El papel nuclear que la familia ostenta, además, como fundamento de la vida social, exige que el Estado se ponga a su servicio. “La familia es el elemento natural y fundamental de la sociedad y tiene derecho a la protección de la sociedad y del Estado” (Id., art. 16.3) Al Estado le compete garantizar el derecho a la educación, respaldando subsidiariamente a las familias, pero no le corresponde la determinación de lo que está bien o mal en el orden moral ni tampoco decidir el contenido de la verdad, que constituyen lo esencial de la educación misma. El Estado ha de servir a la sociedad, pero no debe erigirse en poseedor del sentido último.

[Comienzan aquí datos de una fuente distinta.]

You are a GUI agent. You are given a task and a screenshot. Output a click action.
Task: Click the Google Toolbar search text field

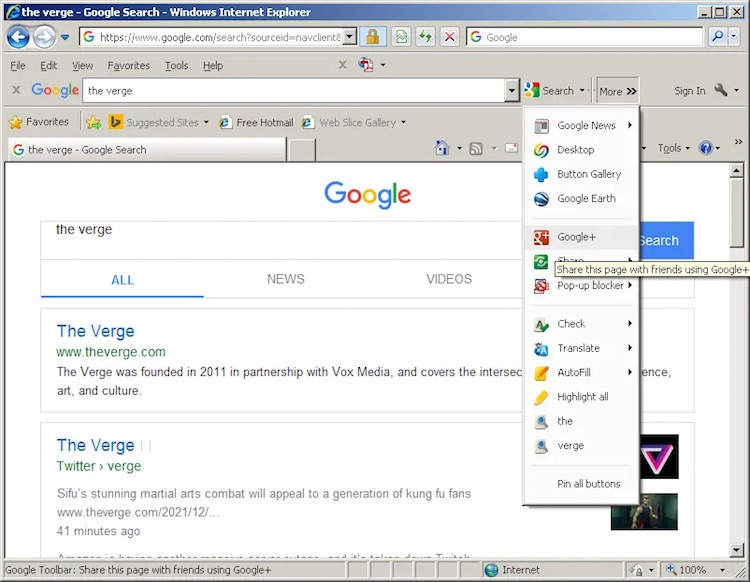295,91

(Publicado en el semanario LA VERDAD el 20 de mayo de 2022)

 

sábado, 14 de mayo de 2022

REPENSANDO LA EDUCACIÓN (28)

LA FAMILIA Y LA EDUCACIÓN MORAL

 


Si aceptamos que el referente fundamental de la ética y de la educación moral es la dignidad inherente a la persona, reconoceremos que la familia es el ámbito en el que de modo más espontáneo y primordial se valora al ser humano por ser quien es, precisamente en su índole de persona; y, como consecuencia, que es el ámbito educativo y personalizador por excelencia.

En la relación familiar, debido a los vínculos morales y afectivos que conlleva, cada miembro es significativo por el hecho de ser él mismo. De ella debe brotar el sentimiento de confianza básica, pilar de la autoestima y de un desarrollo sano de la personalidad. 

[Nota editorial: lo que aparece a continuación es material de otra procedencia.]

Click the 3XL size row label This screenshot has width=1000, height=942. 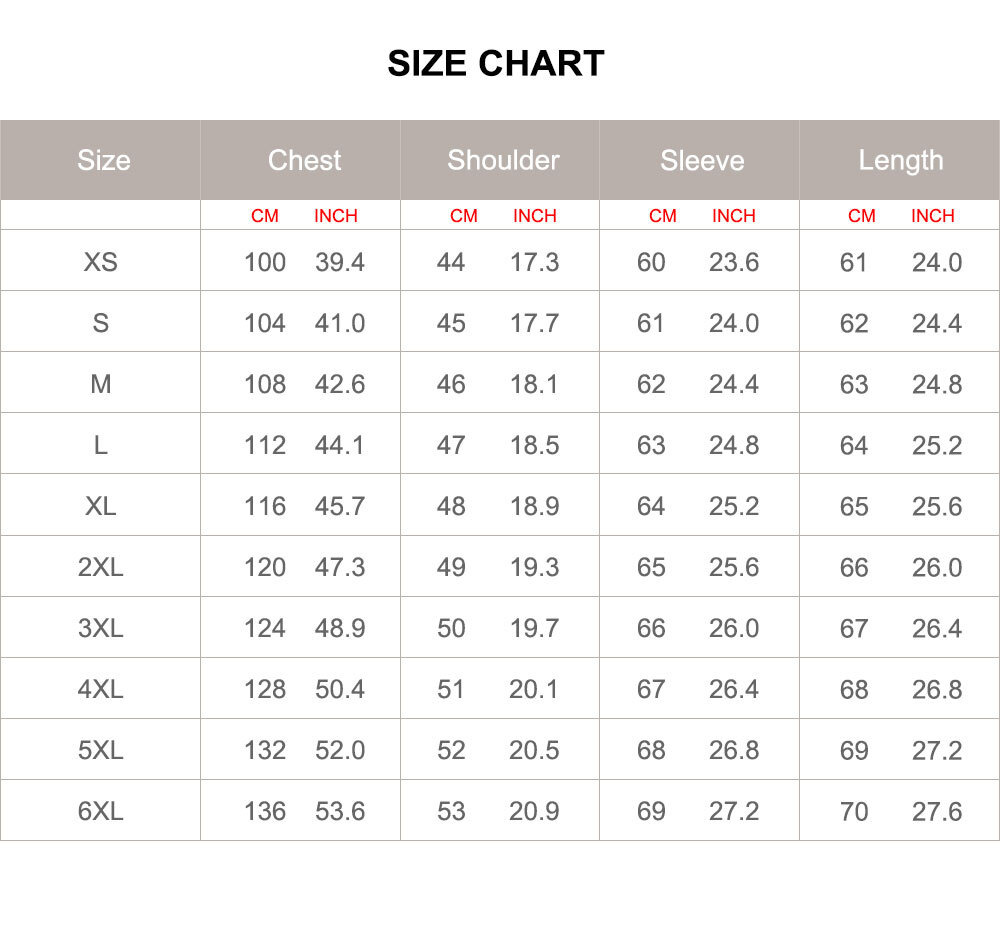tap(101, 628)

Después de la familia, obviamente, un ámbito personalizador decisivo es la institución escolar, siempre y cuando permanezca al margen de postulados ideológicos. Porque la educación ha de tener como referente a la persona y no las ideologías. Los hijos/alumnos no son peones en el tablero de la lucha por el poder. Ciertas ideologías sostienen que todo es política, y la educación de manera muy singular. Sin embargo, esto no es admisible. Si lo fuera, la educación se convertiría en manipulación. La escuela no tiene que ser ni “conservadora” ni “progresista”. Tiene que ser educadora.

Pero volvamos al papel prioritario de la familia en el marco de la educación moral. Hablamos de un ámbito de relación en el que se comparte lo fundamental de la vida, donde se aprenden las habilidades básicas, la comunicación, los criterios y claves de sentido para orientarse en la vida, la diferencia entre el bien y el mal, las normas básicas de comportamiento... Y todo ello mediante el vínculo del afecto y la confianza, de la obligación natural recíproca. Por eso es más adecuado afirmar que en ella se aprende, sobre todo, a vivir.

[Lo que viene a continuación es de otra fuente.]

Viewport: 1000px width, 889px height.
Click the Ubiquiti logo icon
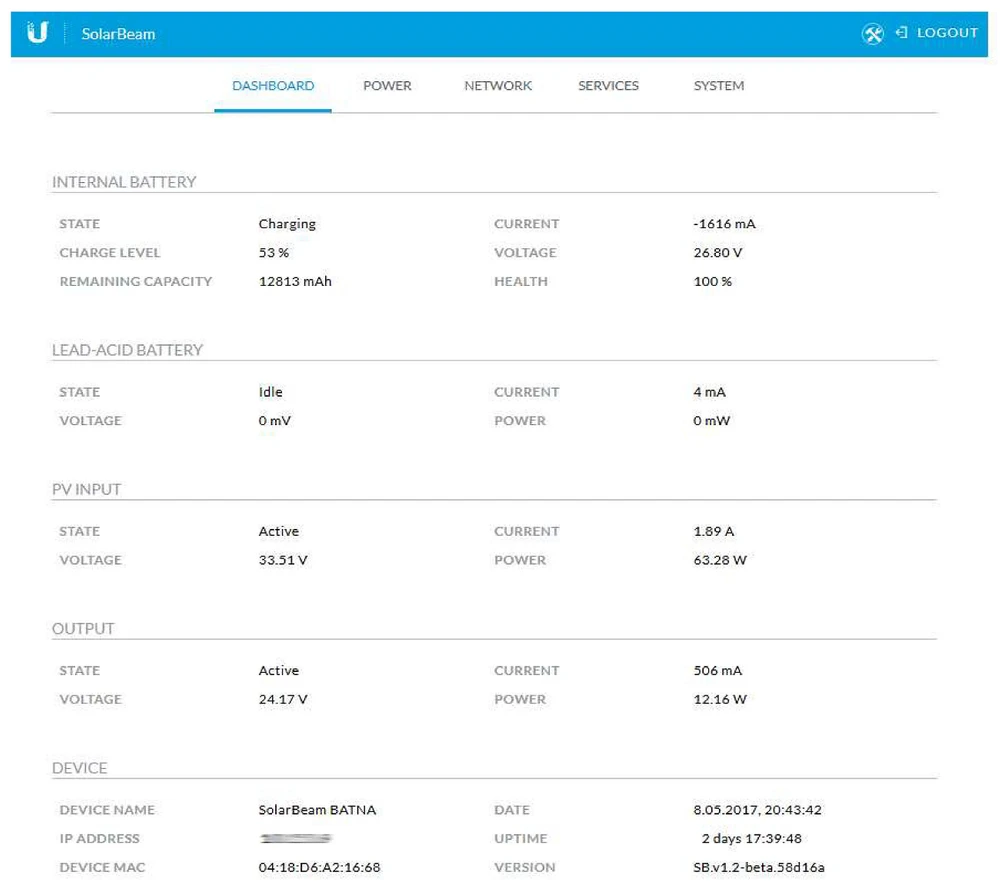coord(37,33)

Pero esta responsabilidad no es un mero privilegio ni se da sin más. Es preciso aprender a ejercerla. La tarea educativa que corresponde a la familia requiere, sobre todo en los padres, una actitud de coherencia, ideas claras, formación -personal y conjunta-, adquisición y ejercicio de virtudes, dedicación incondicional y aprendizaje permanente. También el amor es una tarea. 

Es conocida aquella afirmación de Aristóteles de que ser justo no consiste en saber qué es la justicia, sino en practicarla. Esto vale para la educación entendida como adquisición y desarrollo de virtudes y para la familia como ámbito educativo y personalizador por excelencia. 

Santa Teresa de Calcuta decía a los padres: “no te preocupes porque tus hijos no te escuchan. Ellos te observan permanentemente todo el día.” Educar es transmitir lo que se vive y no se educa solo con palabras sino con el ejemplo de vida. El educador ha de ir siempre por delante (y al lado). “Solo lo que el educador intenta conquistar en lucha consigo mismo podrá esperarlo de la índole natural de sus educandos”, escribe W. Foerster.

Hannah Arendt escribía que un educador, solo con el modo en que está presente ante sus alumnos -en este caso los hijos-, les está diciendo: “el mundo es así”. Se aprende viendo vivir a las personas que son nuestros referentes.

Es esencial que la educación moral incorpore siempre las dimensiones teórica, emocional y práctica. Las ideas –y más los valores- dejan fácilmente de comprenderse cuando dejan de vivirse, y por ello, como suele decirse, “el que no vive como piensa acaba pensando como vive”.